In the field of artificial intelligence, training large language models (LLM) has always been a resource-intensive task, usually only a few tech giants can undertake. However, Google's recently launched SALT (small model assisted large model training) method may completely change this situation. This innovation not only reduces training costs, but also improves the performance of the model, opening the door to AI development for more research institutions and enterprises.

Image source notes: The image is generated by AI, and the image authorized service provider Midjourney
The core of the SALT method lies in its two-stage training process. The first stage is knowledge distillation, and the small language model (SLM) acts as a "teacher", passes the knowledge learned to the large model through "soft tags". This stage is particularly suitable for basic tasks that small models have mastered, helping large models lay a solid foundation in early learning.
The second stage is self-supervised learning, with large models starting to learn independently, focusing on more complex tasks. This phase of transition requires careful design, including strategies such as linear attenuation and linear proportional attenuation, to ensure that large models can gradually reduce their dependence on small models and ultimately achieve independent learning and optimization.
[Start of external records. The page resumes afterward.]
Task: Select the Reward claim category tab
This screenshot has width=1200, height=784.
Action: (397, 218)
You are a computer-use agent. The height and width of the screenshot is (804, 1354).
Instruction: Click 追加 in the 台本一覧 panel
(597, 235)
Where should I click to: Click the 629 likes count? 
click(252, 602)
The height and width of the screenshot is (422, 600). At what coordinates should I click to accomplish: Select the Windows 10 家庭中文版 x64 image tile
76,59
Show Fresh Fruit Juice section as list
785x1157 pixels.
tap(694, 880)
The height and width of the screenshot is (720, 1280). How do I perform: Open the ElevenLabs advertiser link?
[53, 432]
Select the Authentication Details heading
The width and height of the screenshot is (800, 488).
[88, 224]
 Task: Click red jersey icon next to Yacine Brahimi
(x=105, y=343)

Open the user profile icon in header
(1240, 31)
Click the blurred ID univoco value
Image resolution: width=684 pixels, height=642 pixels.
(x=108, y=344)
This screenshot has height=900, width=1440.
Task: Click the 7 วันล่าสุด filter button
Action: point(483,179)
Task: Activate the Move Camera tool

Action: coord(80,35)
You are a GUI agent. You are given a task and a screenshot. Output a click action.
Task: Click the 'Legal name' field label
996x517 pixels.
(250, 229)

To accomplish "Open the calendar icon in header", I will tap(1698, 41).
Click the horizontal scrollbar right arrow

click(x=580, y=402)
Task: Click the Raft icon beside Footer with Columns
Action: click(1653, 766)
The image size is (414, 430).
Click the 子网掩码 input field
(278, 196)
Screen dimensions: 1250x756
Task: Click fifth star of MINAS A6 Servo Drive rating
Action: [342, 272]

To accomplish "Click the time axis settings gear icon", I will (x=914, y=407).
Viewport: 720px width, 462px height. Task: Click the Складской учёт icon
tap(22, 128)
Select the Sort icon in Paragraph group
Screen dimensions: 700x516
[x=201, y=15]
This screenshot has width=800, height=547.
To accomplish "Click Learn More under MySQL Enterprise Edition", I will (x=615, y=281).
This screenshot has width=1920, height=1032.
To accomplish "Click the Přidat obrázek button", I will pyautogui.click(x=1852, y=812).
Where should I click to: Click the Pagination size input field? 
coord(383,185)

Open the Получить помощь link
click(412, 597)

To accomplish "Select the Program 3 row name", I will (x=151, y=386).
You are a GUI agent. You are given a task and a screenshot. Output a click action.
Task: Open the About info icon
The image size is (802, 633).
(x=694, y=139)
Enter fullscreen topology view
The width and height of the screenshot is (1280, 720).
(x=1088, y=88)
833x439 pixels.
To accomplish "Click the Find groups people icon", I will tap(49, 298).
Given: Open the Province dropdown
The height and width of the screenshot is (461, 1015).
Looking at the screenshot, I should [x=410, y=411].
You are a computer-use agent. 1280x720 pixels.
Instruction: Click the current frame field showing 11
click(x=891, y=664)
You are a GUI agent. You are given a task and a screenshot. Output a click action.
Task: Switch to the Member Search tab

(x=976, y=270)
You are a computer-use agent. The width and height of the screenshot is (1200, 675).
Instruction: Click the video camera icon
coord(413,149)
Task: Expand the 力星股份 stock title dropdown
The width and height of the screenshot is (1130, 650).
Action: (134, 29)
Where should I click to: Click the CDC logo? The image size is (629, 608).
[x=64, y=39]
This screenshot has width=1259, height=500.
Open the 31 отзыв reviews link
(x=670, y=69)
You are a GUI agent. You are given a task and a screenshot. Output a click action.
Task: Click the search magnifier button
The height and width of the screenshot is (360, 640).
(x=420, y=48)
Google's research shows that using the SALT method to train a large model with 2.8 billion parameters has a 28% reduction in time and has improved accuracy in mathematical problems and reading comprehension tasks by 3% and 4% respectively. This significant performance improvement not only demonstrates the efficiency of SALT, but also demonstrates its strong potential in complex tasks.
The emergence of SALT not only improves training efficiency, but also lowers the threshold for AI development. In the past, training costs only large tech companies could afford, and now many small research institutions and companies can participate. This will promote the emergence of more innovative and professional AI solutions and further promote the development of the field of artificial intelligence.
In general, the SALT method not only improves the performance of large models by introducing auxiliary training of small models, but also greatly reduces the training cost. This innovation is expected to trigger a revolution in the field of AI, allowing more institutions to participate in AI research and development and promote the progress of the entire industry.